Fictional Characters, Fictional World

To viewers, the world presented in the opening scenes of Blade Runner is a chaotic future, technology-infested but also run-down, hyper-corporatized and desensitized, and populated by a heterogeneous mix of cultures, languages, people, and images. There is some text to help us make sense of this foreign world, and later on Deckard receives instructions to retire the remaining Replicants that serve to orient us in the plot that unfolds. By the time we meet Rachel’s character, we are acquainted enough with the logic of Blade Runner’s world to understand where she fits within it.
The process of sense-making that the viewer undergoes to become familiarized with the fictional world feels natural, but in reality is the direct and calculated product of a methodically constructed system that the movie builds. As recurring symbols (ex: origami) and images (the geisha ad) prompt viewers to recall earlier scenes, or voiceovers reiterate words to convey Deckard’s recollection, the film ingrains a class of “memories” for the viewers in relation to the fictional world.
When Rachel discovers that Tyrell implanted her memories, she begins to question herself and all of the preexisting knowledge she holds. At the movie’s final scene, the viewers find themselves in a similar position, implanted strategically with memories of a distinct world, and disoriented by the sudden collapse of this epistemology through the film’s abrupt ending. In truth I am not quite sure what to make sense of this haunting mimetic structure, just as I am not quite sure what to make of what I just watched…

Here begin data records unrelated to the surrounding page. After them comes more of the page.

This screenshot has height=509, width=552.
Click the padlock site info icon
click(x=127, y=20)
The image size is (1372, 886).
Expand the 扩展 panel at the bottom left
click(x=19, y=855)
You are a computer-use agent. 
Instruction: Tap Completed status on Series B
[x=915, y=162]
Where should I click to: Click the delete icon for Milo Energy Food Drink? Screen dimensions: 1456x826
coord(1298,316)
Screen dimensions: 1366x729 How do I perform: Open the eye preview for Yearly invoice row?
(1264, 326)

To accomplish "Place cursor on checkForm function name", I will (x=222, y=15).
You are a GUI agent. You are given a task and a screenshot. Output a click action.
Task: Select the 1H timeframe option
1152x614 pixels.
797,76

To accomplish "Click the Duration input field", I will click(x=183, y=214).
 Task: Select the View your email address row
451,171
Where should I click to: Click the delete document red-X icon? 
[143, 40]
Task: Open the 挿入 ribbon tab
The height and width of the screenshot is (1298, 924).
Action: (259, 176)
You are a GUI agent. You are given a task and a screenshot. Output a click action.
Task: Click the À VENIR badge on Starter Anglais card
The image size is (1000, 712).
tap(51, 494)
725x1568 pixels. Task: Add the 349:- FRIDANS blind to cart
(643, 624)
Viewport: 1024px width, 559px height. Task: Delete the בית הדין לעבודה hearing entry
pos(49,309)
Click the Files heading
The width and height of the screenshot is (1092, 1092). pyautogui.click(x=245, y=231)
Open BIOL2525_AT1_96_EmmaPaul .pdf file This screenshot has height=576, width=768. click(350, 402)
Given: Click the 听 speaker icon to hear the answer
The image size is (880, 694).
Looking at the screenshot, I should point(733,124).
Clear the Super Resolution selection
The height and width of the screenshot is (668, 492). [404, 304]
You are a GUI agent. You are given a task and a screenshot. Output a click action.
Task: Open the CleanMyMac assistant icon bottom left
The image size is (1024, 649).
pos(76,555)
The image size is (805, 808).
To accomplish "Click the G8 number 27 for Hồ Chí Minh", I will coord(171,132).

  1. I think this is a really cool point, and that it also ties in extremely well to the questions we had in class about the humanity test – if our memories orient us in the world and provide a coherent complex for meaning, is this what makes the addition of memory to these “fake” characters significant? Why are we so (almost) instinctively obsessed with personal history and its relation to interiority? Maybe the idea that memory/history makes a character understand a world and communicate in it in a way that we can understand is the key to that.

  2. This sort of thought process really makes us question ourselves; how can we sure of who we really are? Is it enough to be able to verify yourself through your own thoughts and your own memories, or do we need the memories of friends and family to really confirm it? How can we be sure that the knowledge we believe to hold is actually that of our own, and that our memory has been carved from the first stone? Blade Runner shows us that we cannot necessarily confirm and truly know, but only assume.